Sternal fractures should be in the differential diagnosis of any patient presenting with blunt chest trauma. They usually result from a high-energy direct blow to the anterior chest wall, typically seen when a driver’s chest strikes the steering column. However, this is not always the case. In one retrospective study of twenty-eight patients with sternal fractures, 79% were wearing a seatbelt at the time1. The degree of displacement correlates with the risk for associated thoracic injury2. Associated injuries include rib fractures, pneumothorax, hemorthorax, pericardial tamponade, pulmonary contusion, and blunt myocardial injury. An AP radiograph of the chest has been shown to have a sensitivity of 50% for detecting fractures of the sternum3, and the benefit of obtaining a lateral view, while certainly helpful, has never really been quantified. All patients should undergo a screening EKG and have a troponin level checked; in a hemodynamically stable patient with unremarkable findings, no further cardiac monitoring is indicated4. Patients with other associated findings should undergo surgical consultation and consideration for admission. Sternal fractures are relatively benign and do not require any specific treatment3.
The patient was called back in. A 12-lead EKG and cardiac enzymes were ordered, which came back normal. A bedside
ultrasound and CT scan of the chest were performed which did not reveal any acute findings. Trauma services was notified and outpatient follow-up was arranged. The
patient was discharged home in stable condition.
1. Roy-Shapira A, Levi I, Khoda J. Sternal fractures: a red flag or a red herring? J Trauma. 1994;37(1):59.

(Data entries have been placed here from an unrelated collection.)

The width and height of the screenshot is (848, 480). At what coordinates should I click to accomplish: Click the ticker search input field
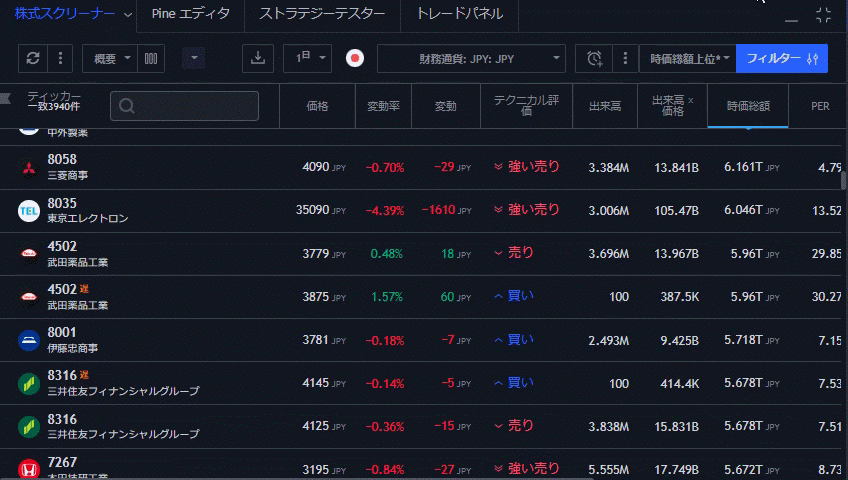[x=185, y=106]
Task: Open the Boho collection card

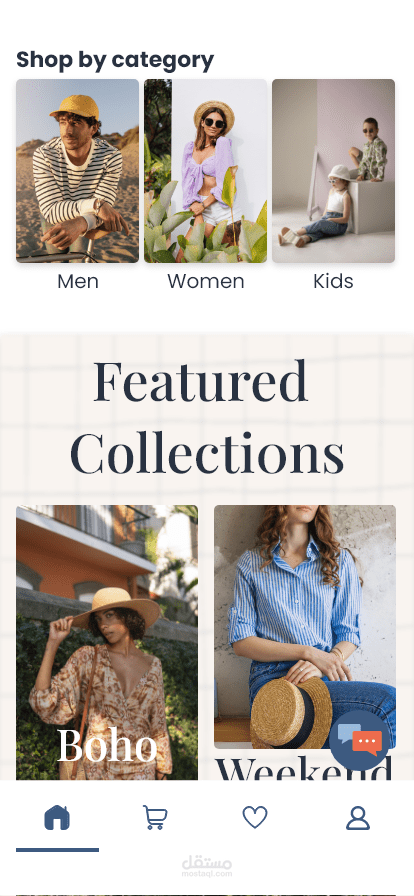Action: [x=107, y=642]
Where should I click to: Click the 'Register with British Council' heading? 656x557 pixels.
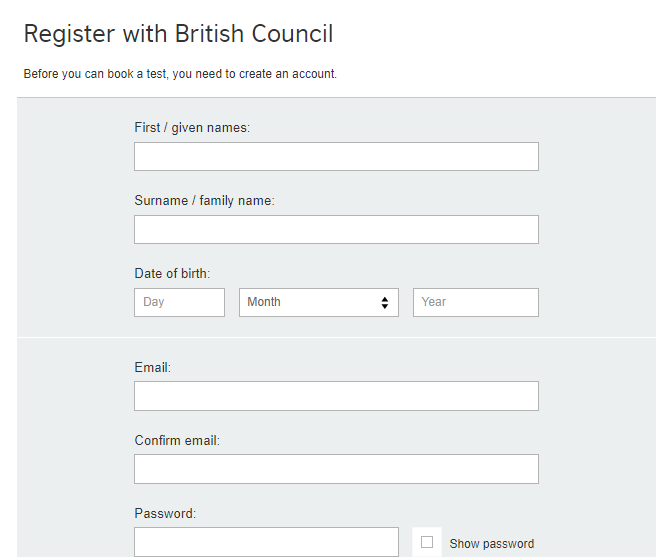click(178, 34)
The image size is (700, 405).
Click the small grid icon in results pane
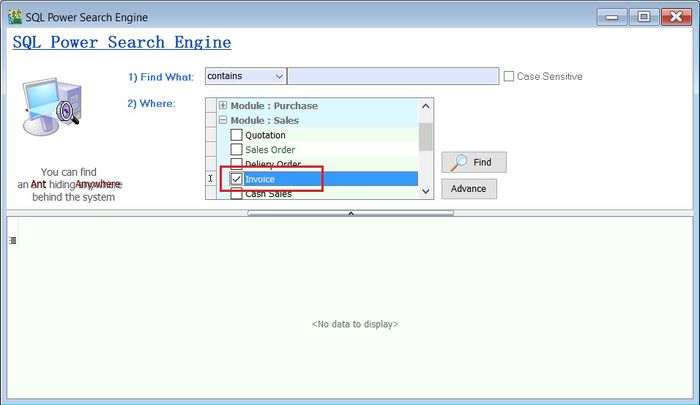tap(13, 240)
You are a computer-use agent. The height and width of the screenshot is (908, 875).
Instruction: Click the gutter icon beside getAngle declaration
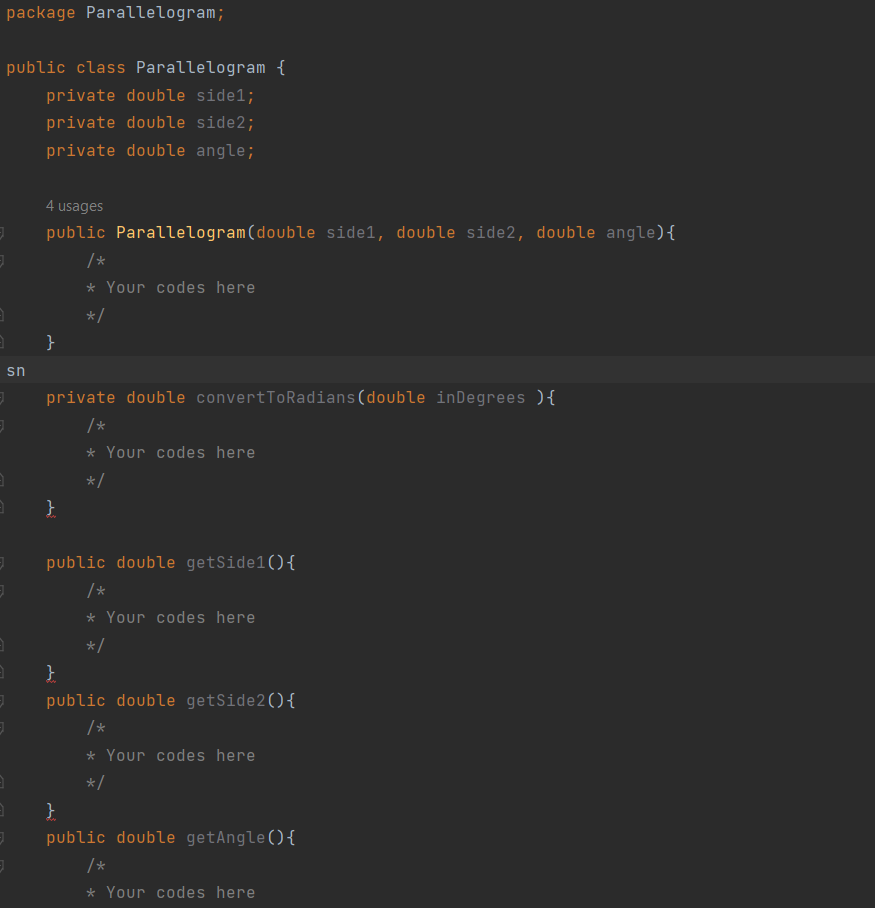pyautogui.click(x=4, y=837)
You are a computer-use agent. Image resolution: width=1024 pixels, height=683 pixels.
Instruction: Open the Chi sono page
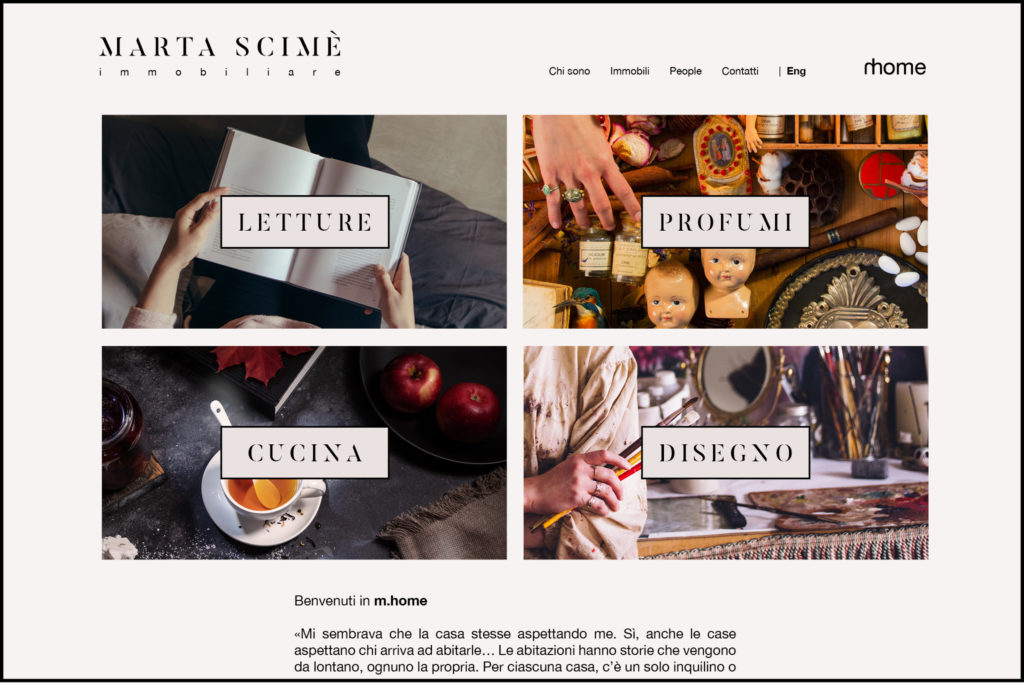(x=569, y=71)
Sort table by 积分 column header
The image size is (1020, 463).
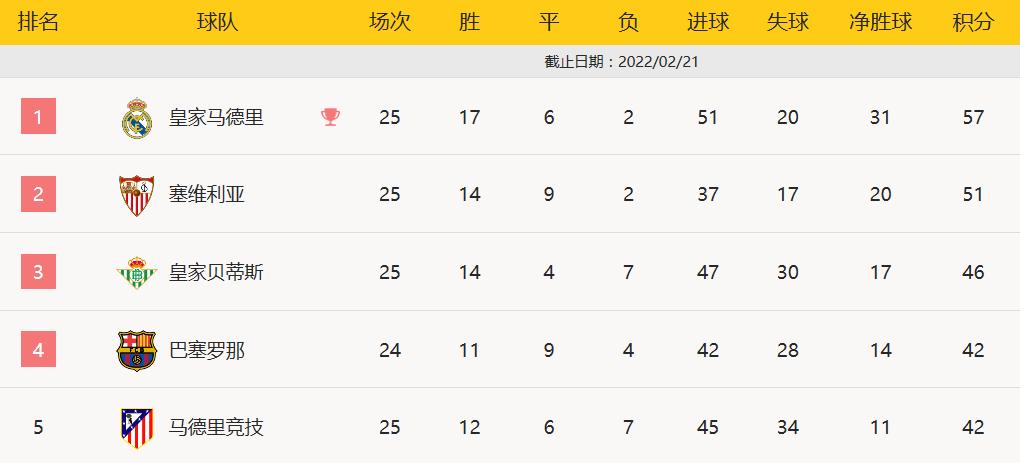(x=973, y=22)
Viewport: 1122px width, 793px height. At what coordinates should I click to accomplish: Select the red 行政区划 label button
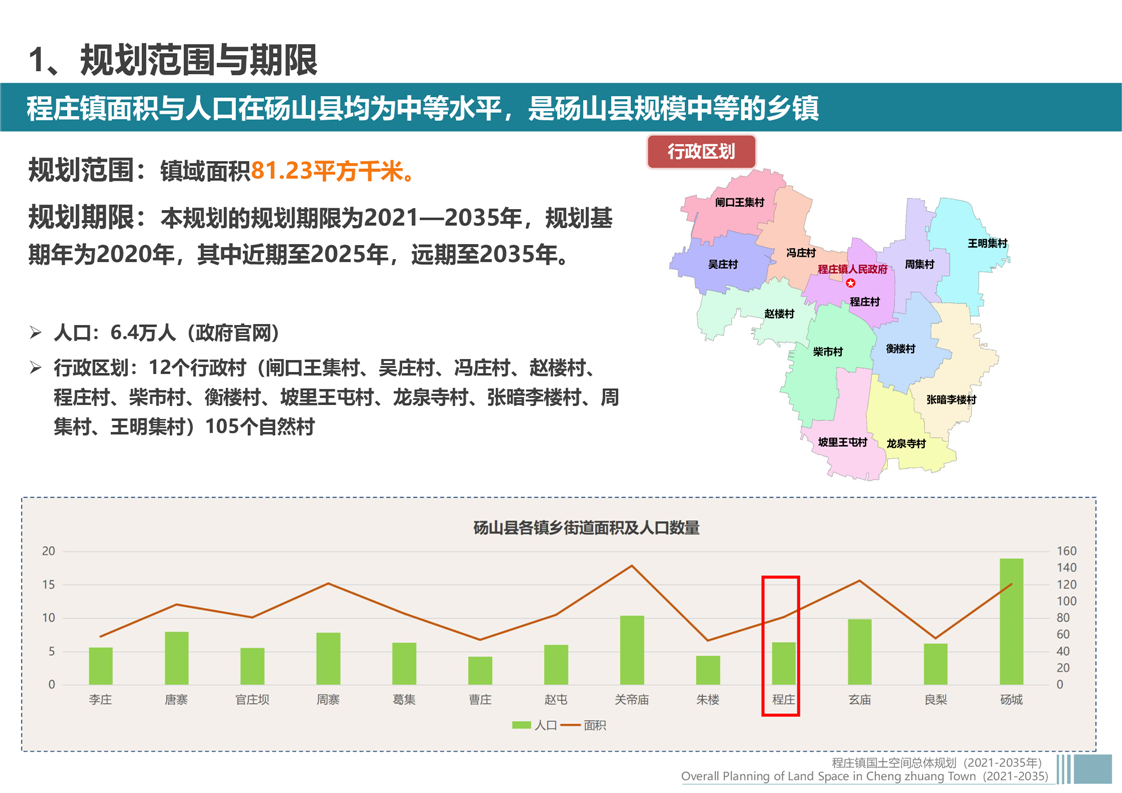701,152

2. von Garrel T, Ince A, Junge A, Schnabel M, Bahrs C. The sternal fracture: radiographic analysis of 200 fractures with special reference to concomitant injuries. J Trauma. 2004;57(4):837.
3. Lederer W, Mair D, Rabl W, Baubin M. Frequency of rib and sternum fracture associated with out-of-hospital cardiopulmonary resuscitation is underestimated by conventional chest X-ray. Resuscitation. 2004;60(2):157.
4. Peek GJ, Firmin RK. Isolated sternal fracture: an audit of 10 years’ experience. Injury. 1995;26(6)385.